Level 12 test cellid 9279882742634381312 plotted on GoogleMaps via s2-cellid2latlong.py


This seems to confirm the results from s2map.com. For the same lat, long, changing the cellid level can significantly affect the returned (centre) lat, long.

We also tested our scripts against s2map.com with a handful of other cellids and lat/long/levels and they seemed consistent. Obviously time contraints will not let us test every possible point.

Final Thoughts

Using the s2sphere library, we were able to create a Python script to convert a lat, long and level to an S2 cellid (s2-latlong2cellid.py). We also created another script to convert a S2 cellid to a lat, long and level (s2-cellid2latlong.py).
The higher the cellid level, the more accurate the location.

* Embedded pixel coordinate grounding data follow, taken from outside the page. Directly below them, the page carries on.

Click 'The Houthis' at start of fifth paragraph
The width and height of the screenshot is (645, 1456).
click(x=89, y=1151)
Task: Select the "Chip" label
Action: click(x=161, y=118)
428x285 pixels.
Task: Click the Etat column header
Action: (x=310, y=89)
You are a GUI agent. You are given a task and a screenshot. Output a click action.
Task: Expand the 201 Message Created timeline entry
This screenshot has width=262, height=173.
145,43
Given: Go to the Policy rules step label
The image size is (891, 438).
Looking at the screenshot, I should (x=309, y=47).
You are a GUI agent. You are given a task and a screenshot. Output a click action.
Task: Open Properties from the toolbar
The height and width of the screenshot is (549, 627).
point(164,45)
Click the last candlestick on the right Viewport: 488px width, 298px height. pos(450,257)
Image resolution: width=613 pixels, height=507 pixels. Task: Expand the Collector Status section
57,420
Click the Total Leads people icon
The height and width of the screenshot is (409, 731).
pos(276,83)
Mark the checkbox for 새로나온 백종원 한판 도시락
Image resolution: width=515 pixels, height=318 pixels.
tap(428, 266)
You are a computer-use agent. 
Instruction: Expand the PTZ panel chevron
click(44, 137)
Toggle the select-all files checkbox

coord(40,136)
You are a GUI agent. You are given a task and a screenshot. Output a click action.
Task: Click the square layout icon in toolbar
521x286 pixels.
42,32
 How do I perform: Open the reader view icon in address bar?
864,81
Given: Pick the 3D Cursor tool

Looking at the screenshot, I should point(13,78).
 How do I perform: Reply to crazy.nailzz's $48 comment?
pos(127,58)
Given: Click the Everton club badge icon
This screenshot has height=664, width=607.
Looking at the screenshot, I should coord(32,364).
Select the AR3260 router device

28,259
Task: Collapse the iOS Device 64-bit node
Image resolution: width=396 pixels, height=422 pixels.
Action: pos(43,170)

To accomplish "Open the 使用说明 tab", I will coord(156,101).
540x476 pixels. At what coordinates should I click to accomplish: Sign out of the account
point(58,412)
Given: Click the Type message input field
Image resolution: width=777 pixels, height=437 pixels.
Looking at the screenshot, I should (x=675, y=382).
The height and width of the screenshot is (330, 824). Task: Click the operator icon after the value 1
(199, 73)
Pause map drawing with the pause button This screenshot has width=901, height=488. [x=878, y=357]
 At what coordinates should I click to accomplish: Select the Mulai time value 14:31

You can find the cellid level by using the s2-cellid2latlong.py script.
Plotting a cellid with s2map.com is the easiest way of visualizing the cellid boundary on a map. Higher levels (>24) become effectively invisible however.

To locate potential S2 cellids we can use search terms like "cellid" or variations such as "cellid=". If its stored in plaintext (eg JSON), those search terms should find it. No such luck if its encrypted or stored as a binary integer though.

While there are other S2 Python libraries, this Monkey decided to use sidewalklabs s2sphere library based on its available documentation and pain-free cross platform support (pip install is supported).

Other Google S2 Python libraries include:
https://github.com/micolous/s2-geometry-library
(As demonstrated in Christian's blog and also used in the Gillware Pokemon script. This seems to be Linux only)
and
https://github.com/qedus/sphere
(Has the comment: "Needs to be packaged properly for use with PIP")

Some other interesting background stuff ...
Interview article with David Blackman (Foursquare)

Matt Ranney's (Chief Systems Architect at Uber) video presentation on "Scaling Uber's Real-time Market Platform" (see 18:15 mark for S2 content)

Uber uses drivers phone as a backup data source (claims its encrypted)


In the end, creating the Python conversion scripts was surprisingly straight forward and only required a few lines of code.
It will be interesting to see how many apps leave Google S2 cellid artifacts behind (hopefully ones with a high cellid level). Hopefully these scripts will prove useful when looking for location artifacts. eg when an analyst finds a cellid/token and wants to map it to a lat/long or when an analyst wants to calculate a cellid/token for a specific lat, long, level.